Intergroup Cognition and Emotions Theories

 

This last weekend I had occasion to visit with relatives, and more specifically my sister-in-law, Melody.  During our conversation I referenced my shoes as zorries.  Melody asked “what are zorries?  I said, matter of factly, “you know, zorries, flip flops, sandals.”  The conversation continued with the rest of the family discussing different phrases used by people in different regions of the states to reference similar things.  For instance, in some parts of Texas turning off a light is closing a light.  This simple anecdote evidences one seemingly innocuous way in which people may differ.  However, as this paper will reveal small differences between the ways people feel, communicate, and do things, can create vast divides in perceptions.

How do people differ and why?  Ironically, differences originate in sociality.  People are primarily social beings, forming ever larger groupings like puddles in a pond, micro to macro.  We have the smaller group rings: family, work, school, play; to the ever larger group rings: political, socioeconomic, religious, cultural, regional, age, sexuality; to the broadest ring: gender.  Each group has specific traditions, expectations, behaviors, norms that give us a sense of what it means to be a member of that group.  Membership to social groups has many benefits, including “acceptance, belonging, and social support, as well as a system of roles, rules, norms, values, and beliefs to guide behavior.  Groups also provide our lives with meaning by boosting our self-esteem, increasing our distinctiveness from others, and making us more certain of the social world and our place within it” (Stephan, Ybarra, & Morrison, 2009, p. 43).

Within social psychology further distinctions are made regarding groups including reference to an ingroup as the group that is immediately salient, i.e., consciously or unconsciously in our thoughts at a particular moment in time.  This point is especially pertinent because we are at all times members of multiple groups.  For instance, I am a wife, mother, student, employee, daughter, Democrat, female, Christian, white, blue-eyed, and I live in southern California.  Each one of these descriptors can be cause for a grouping.  The grouping I identify in a particular circumstance or context is my current ingroup.  The outgroup is anyone not within that particularly identified group.  Simplistically, if geography were made salient perhaps due to a recent dramatic change in weather occurrences nationwide, then southern Californians would be part of my ingroup and anyone not living in southern California would be part of the outgroup.

For the purposes of this paper and to explicate concepts relating to ingroup and outgroup emotional experiences and resulting behaviors, two specific theories are discussed relating to a recent event evidencing prejudice.  Specifically, primary assumptions of intergroup threat theory and intergroup emotions theory are both presented and compared utilizing the context of an integrated prom in Wilcox County, Georgia.

▶ _DATA LINES_
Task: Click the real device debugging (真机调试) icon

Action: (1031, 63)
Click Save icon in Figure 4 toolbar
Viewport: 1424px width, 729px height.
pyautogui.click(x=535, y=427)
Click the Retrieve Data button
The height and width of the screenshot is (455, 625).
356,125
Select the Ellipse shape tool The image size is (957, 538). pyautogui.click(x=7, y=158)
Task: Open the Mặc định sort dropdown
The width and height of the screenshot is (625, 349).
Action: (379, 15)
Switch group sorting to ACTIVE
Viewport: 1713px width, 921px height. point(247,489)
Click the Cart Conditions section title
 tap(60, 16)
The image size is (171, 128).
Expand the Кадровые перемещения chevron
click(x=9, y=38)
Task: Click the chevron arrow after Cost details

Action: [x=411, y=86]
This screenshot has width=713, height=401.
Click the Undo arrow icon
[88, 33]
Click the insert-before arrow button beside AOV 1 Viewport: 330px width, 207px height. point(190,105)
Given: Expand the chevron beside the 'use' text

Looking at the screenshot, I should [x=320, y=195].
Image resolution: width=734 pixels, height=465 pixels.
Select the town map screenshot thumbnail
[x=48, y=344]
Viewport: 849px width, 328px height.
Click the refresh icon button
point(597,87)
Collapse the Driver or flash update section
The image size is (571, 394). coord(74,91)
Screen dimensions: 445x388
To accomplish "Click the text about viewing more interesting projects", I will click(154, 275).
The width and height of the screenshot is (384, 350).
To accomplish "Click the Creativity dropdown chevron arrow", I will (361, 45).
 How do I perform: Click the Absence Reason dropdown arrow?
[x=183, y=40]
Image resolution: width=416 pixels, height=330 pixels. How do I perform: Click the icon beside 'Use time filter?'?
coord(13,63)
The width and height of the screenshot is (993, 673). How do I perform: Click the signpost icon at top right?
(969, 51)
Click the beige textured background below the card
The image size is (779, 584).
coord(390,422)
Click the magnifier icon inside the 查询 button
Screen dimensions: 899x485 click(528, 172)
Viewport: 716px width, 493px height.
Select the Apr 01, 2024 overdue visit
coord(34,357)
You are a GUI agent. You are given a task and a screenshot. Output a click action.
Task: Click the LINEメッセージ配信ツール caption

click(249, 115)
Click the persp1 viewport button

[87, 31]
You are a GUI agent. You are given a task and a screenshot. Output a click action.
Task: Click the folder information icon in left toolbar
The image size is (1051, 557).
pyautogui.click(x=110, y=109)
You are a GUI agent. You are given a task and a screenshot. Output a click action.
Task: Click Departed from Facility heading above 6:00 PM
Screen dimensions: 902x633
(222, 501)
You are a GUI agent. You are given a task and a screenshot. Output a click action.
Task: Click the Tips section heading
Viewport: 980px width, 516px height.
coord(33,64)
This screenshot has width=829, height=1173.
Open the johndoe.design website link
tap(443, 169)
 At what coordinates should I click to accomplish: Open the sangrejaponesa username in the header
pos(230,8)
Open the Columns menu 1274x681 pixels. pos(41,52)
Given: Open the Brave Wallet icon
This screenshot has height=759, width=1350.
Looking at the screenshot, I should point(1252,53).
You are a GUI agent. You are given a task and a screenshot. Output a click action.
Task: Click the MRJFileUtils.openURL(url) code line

▶ _WHAT YOU NEED TO DO_
#1 Do these statements agree with the essay on intergroup cognition and emotions above the lines? For each, answer yes or no and quote the words of the essay that decide it. (a) Melody already knew what zorries were. (b) The essay names gender as the broadest group ring. (c) The integrated prom took place in Wilcox County, Texas.
#2 Can you write the next part of the essay on intergroup cognition and emotions that comes before the lines, picking up after its final sentence?

▶ _TASK-BY-TASK ANSWERS_
#1
(a) No: "Melody asked “what are zorries?"
(b) Yes: "to the broadest ring: gender"
(c) No: "an integrated prom in Wilcox County, Georgia"

#2
Integrated Prom

Wilcox County, Georgia experienced its first integrated prom this year.  According to numerous news sources, for over 40 years Wilcox County, Georgia has held racially segregated proms privately held and paid for by the parents of the students attending the local schools (“ABC News,” 2013; Gumbrecht, 2013).  The proms were held off-campus and restricted to either white or black students.  In fact, according to Gumbrecht (2013), the residents commonly refer to the proms as either “black prom” or “white prom” (p 1).  Although the schools have been racially integrated since 1971, they [schools] have never officially sponsored a prom, integrated or otherwise, despite requests from students.  This year, four friends, two black and two white, took it upon themselves to organize an integrated prom because they felt there was no need for separate proms.  These friends had spent their entire high school lives cheering together, studying together, and bonding together.  They simply wanted to celebrate finishing high school together as well.  As the students organized the prom they experienced positive verbal, written, and financial support from many, but they also received negative comments, insults, and lost friends.

When inquiries were made regarding why there had never been an integrated prom prior to 2013, the responses included a list rationalizations including, habit, tradition, parental control, disagreements regarding musical preferences, desire to “self-segregate,” the school did not want to incur the cost and liability of financially supporting an integrated prom, and even implicit encouragement by parents and preachers to hold segregated proms.  Some simply said, “a high school dance is nothing to make a fuss about” (Gumbrecht, 2013, p. 2).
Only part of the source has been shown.